[[ Data provided, beginning ]]

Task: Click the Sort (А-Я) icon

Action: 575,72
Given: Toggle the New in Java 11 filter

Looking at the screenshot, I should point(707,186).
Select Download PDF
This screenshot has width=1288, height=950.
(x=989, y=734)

[[ Data provided, end ]]

** Task description **
Return the entries above word for word.

** Exercise output **
Task: Click the Sort (А-Я) icon

Action: 575,72
Given: Toggle the New in Java 11 filter

Looking at the screenshot, I should point(707,186).
Select Download PDF
This screenshot has width=1288, height=950.
(x=989, y=734)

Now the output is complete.